Stored dataset items
BEGIN
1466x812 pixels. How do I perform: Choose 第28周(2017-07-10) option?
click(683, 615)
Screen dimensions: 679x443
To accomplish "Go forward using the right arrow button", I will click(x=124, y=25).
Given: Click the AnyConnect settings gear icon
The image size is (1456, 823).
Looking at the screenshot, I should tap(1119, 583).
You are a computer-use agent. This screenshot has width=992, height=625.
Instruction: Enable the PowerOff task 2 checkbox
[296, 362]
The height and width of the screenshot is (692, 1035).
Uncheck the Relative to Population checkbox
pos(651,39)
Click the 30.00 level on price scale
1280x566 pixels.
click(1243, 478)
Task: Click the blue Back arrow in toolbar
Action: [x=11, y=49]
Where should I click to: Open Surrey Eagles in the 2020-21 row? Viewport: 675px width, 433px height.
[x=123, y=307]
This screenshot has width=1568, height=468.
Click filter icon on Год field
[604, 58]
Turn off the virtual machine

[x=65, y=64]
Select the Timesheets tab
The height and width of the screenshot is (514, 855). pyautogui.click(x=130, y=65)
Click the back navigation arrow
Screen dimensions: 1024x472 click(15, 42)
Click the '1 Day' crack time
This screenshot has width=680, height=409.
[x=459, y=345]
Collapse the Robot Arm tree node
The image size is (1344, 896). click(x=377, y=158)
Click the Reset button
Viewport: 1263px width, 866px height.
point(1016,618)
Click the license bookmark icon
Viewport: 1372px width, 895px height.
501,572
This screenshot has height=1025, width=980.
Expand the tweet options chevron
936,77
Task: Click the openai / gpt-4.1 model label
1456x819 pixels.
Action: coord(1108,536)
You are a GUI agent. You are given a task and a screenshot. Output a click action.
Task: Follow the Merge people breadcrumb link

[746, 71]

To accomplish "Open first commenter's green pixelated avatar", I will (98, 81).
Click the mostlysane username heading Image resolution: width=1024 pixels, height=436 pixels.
END
- [TASK ITEM] Write out every line in the data that holds the string "button".

- [EXPECTED ANSWER]
To accomplish "Go forward using the right arrow button", I will click(x=124, y=25).
Click the Reset button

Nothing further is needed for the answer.